Colloquia Archive
Interoperability: A Central Challenge in Medical Informatics
February 22, 2008
Abstract
The mission of biomedical informatics is to enable people to use information to improve health. To accomplish this we must be able to convert data into information, derive knowledge from that information, and act on that knowledge. Medical data originates from many sources, represented in a variety of formats and codes. Clinical information standards for data structure (e.g., HL7 and DICOM) and codes (e.g., LOINC and RxNORM) for information exchange between systems have been created but are not widely adopted in operational systems. To achieve interoperability between computer systems, particularly at a semantic level, we must marshal the data from hundreds of thousands of sources across the country into these structures using these codes and then, to create usable information, aggregate these data in various ways. In particular, data for the same patient from different sources which identify the patient differently have to be integrated. In addition, we have to develop methods for integrating and interpreting this often sparse and inconsistent information to derive knowledge. Once we know what to do, we need the data in a standardized form to combine with the knowledge to provide clinical decision support which is essential to putting that knowledge into action.
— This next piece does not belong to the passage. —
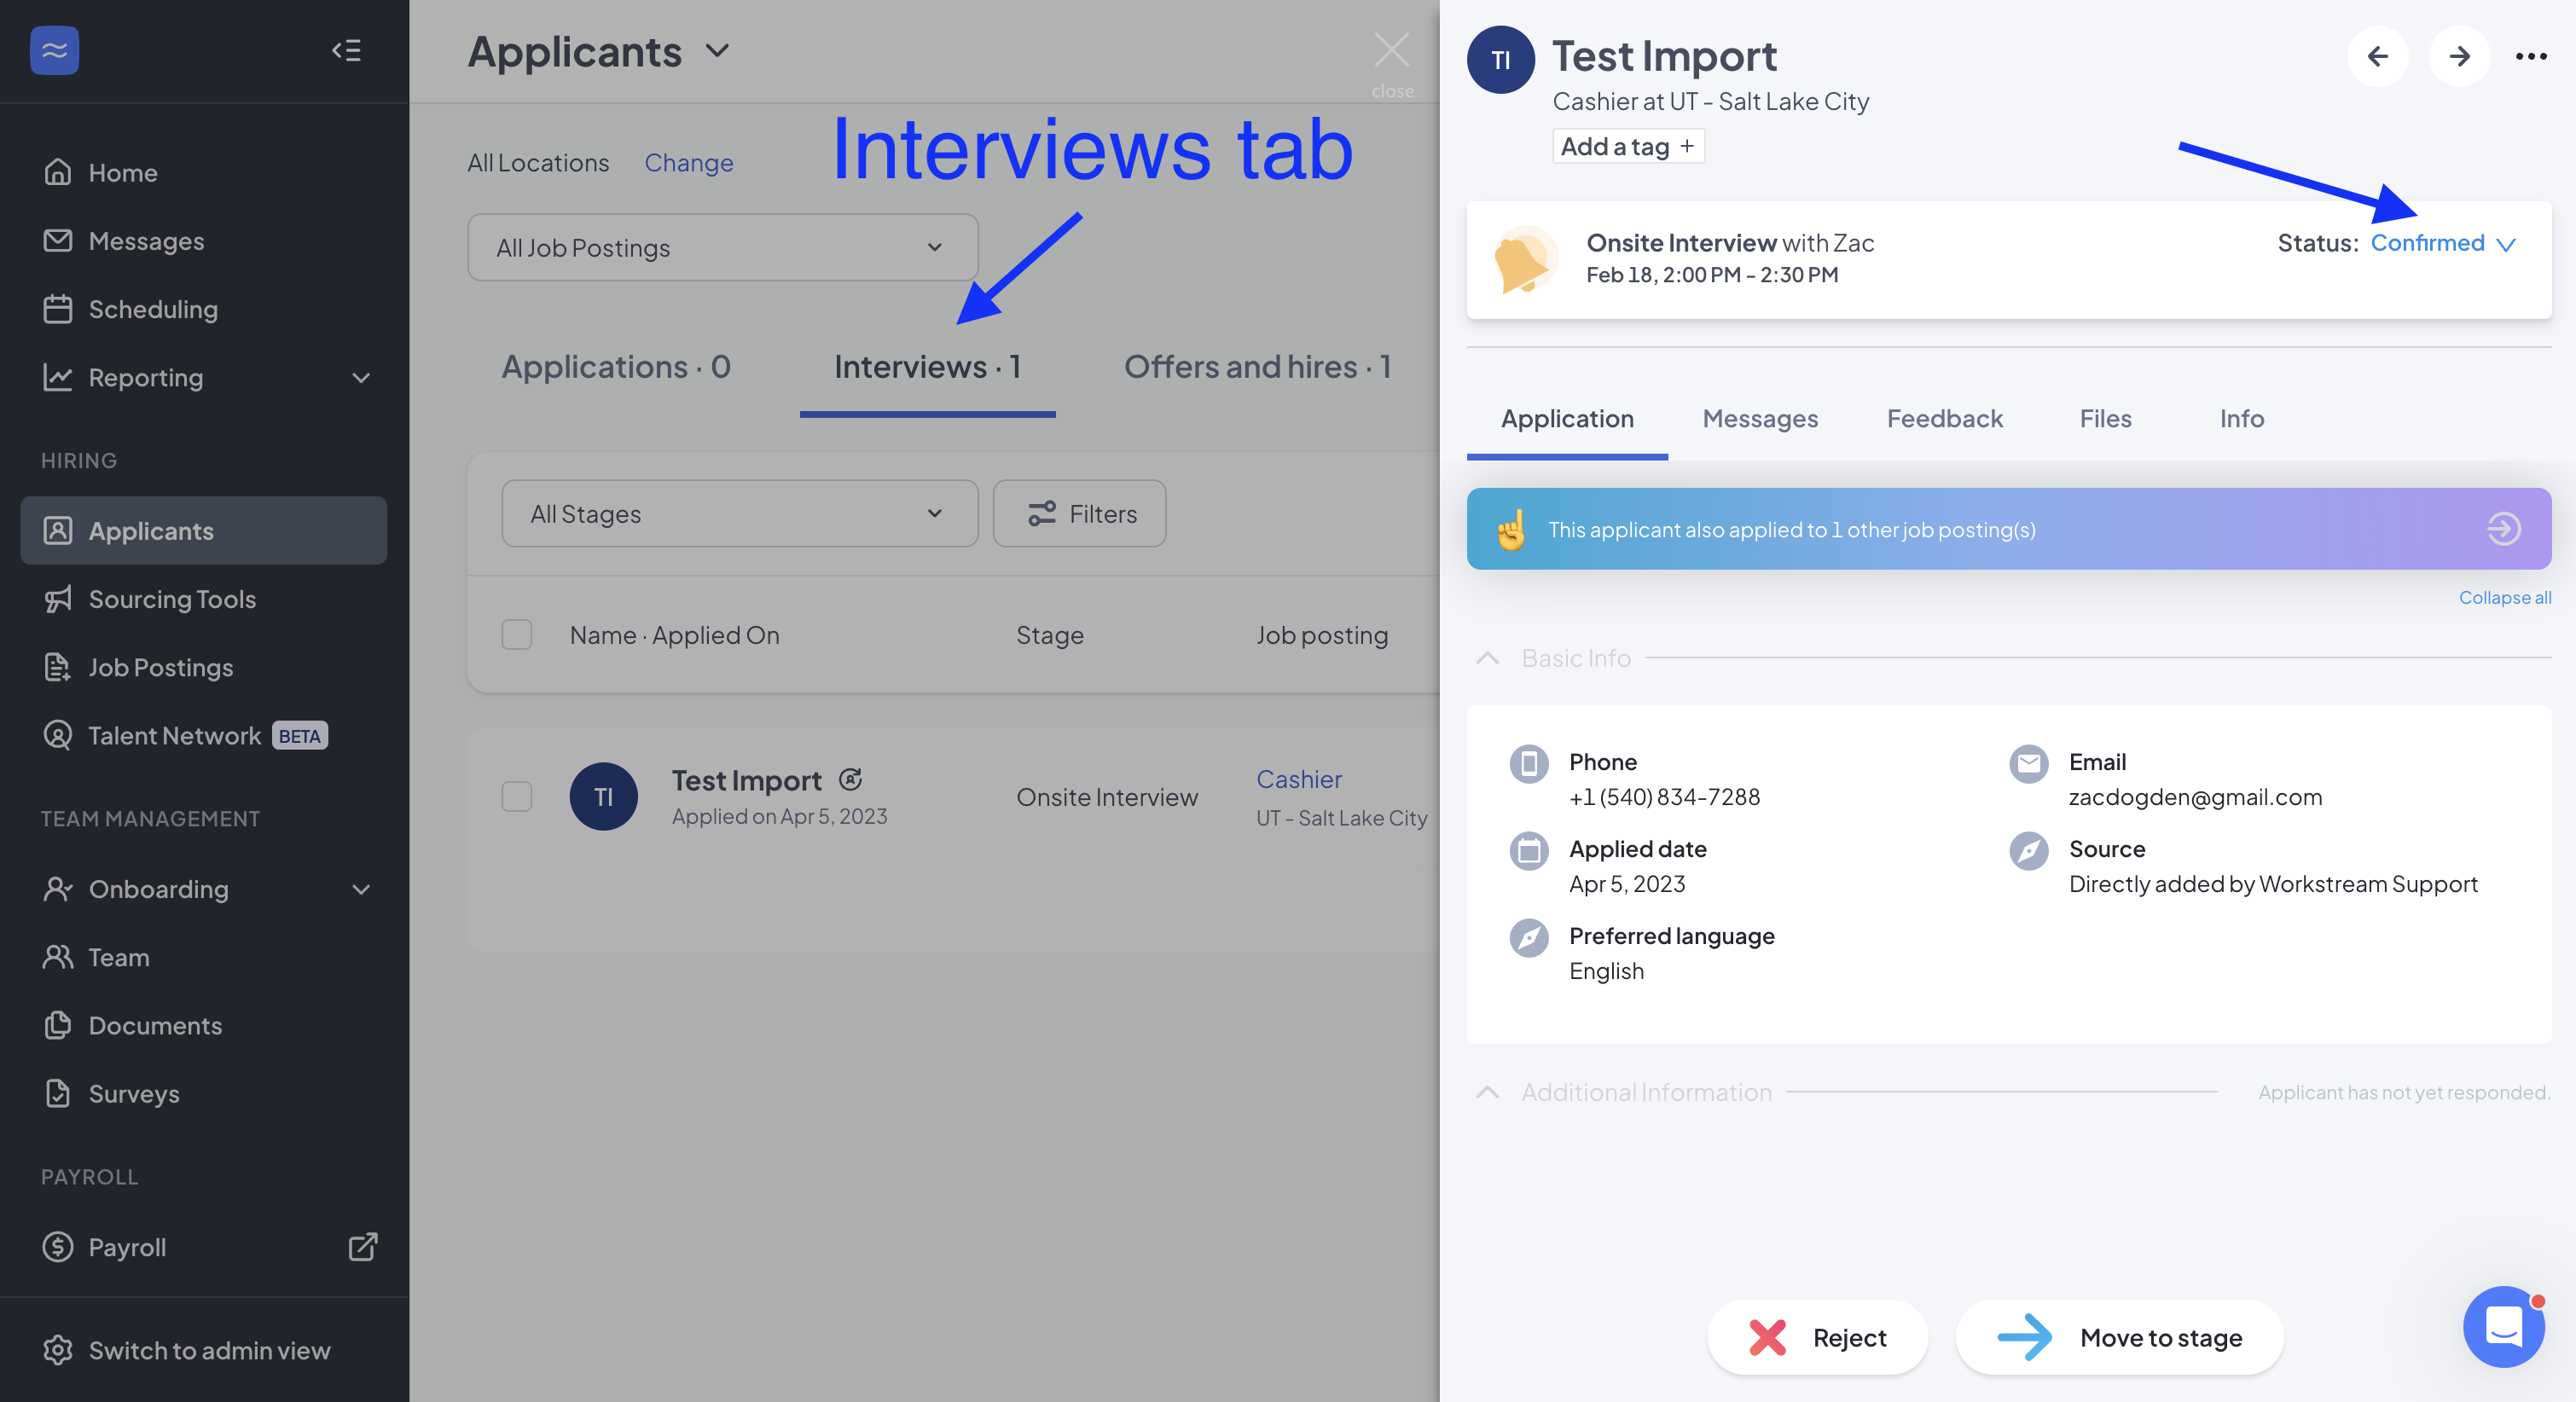Check the select-all applicants checkbox

[x=516, y=635]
BiographyJ. Marc Overhage, MD, PhD, is President and CEO of the Indiana Health Information Exchange, Director of Medical Informatics at the Regenstrief Institute, Inc., and a professor of medicine at the Indiana University School of Medicine. He has spent over 25 years developing and implementing scientific and clinical systems and evaluating their value. Working with Dr. Clement McDonald, one of the pioneers of medical informatics, he has created an electronic patient record (called the Indiana Network for Patient Care) containing data from many sources including laboratories, pharmacies and hospitals in central Indiana. Over the last five years, he has played a significant regional and national leadership role in advancing the policy, standards, financing and implementation of health information exchange. Dr. Overhage is a fellow of the American College of Medical Informatics and the American College of Physicians. He received the Davies Recognition Award for Excellence in Computer-Based Patient Recognition for the Regenstrief Medical Record System. Dr. Overhage received his BA, with High Honors, in Physics from Wabash College and his PhD in Biophysics and MD from Indiana University School of Medicine.